Pendant près de 18 ans, la réalisatrice Claire Doyon (Les Lionceaux) a filmé sa fille Pénélope. Petits instants volés d’une intimité familiale, moments suspendus à sa vision cloisonnée dans l’œil de sa caméra. Pénélope, a une particularité, elle est autiste. Du coup ces instants captés par la caméra, deviennent un témoignage temporel de cette existence liée à une spécificité, le regard d’une mère plein d’amour, et parfois de détresse de voir sa fille perdre ses fonctionnalités cognitives, mais celui aussi de Pénélope, dans ces moments de joies immenses, le témoin d’une famille qui vit autour de cette enfant, pas comme les autres, mais tellement plus rayonnante dans ses rapports.
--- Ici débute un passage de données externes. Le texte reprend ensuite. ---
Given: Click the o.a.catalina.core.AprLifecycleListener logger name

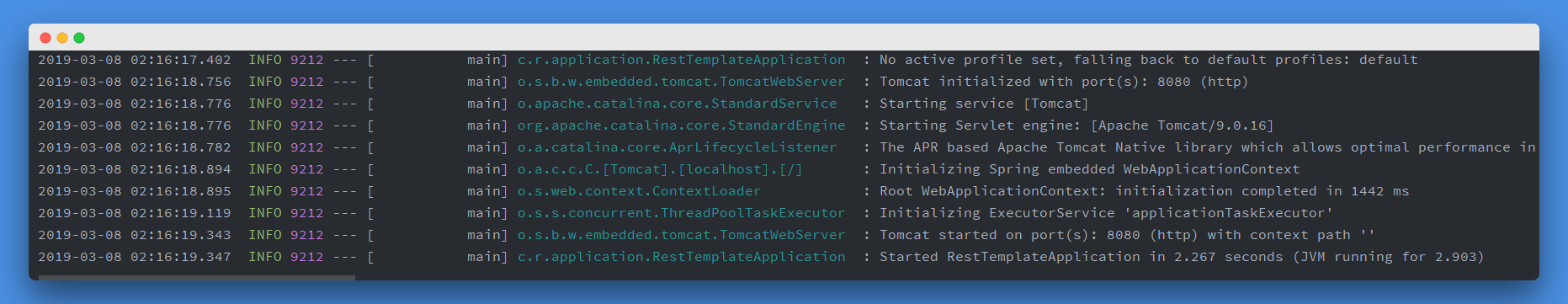Looking at the screenshot, I should (x=677, y=147).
En compilant ces bouts de films de famille, la réalisatrice nous interroge sur le rapport à l’autisme et sur ce combat des enfants qui en sont porteurs tout comme sur celui des parents qui voudraient tellement que l’enfant se défasse de ce poids. C’est exactement le sujet de « Pénélope mon amour ».
A travers le témoignage de ces images, de ces films, la réalisatrice nous livre un regard attendrissant et sans concession sur l’autisme, vu de l’intérieur. Avec son regard, ces moments de vie, de la plus petite enfance à l’adolescence, nous croisons le chemin de Pénélope, de sa maman et de sa voix Off, qui peut être pesante et donner une mauvaise interprétation, tant on y sent de la tristesse, de l’épuisement, alors que les mots disent le plus souvent l’inverse. On y entend l’amour, toujours, on y voit la fierté des petites victoires à chaque plan, et parfois la détresse de devoir caler sa vie, d’y mettre une parenthèse pour vivre au rythme de Pénélope, qui peut parfois passer 15 jours ans dormir la nuit. Ca peut parfois paraître surprenant qu’une mère se livre autant et qu’elle livre autant son enfant porteur d’autisme, mais ce que l’on retient, et c’est tout le but de ce film, c’est tout cette amour, toute cette attention portée à l’enfant et l’inverse qui se voit également en permanence, livre ici, un visage sans concession de l’intérieur, de ce handicap (Même si ce mot semble toujours connoté négativement !)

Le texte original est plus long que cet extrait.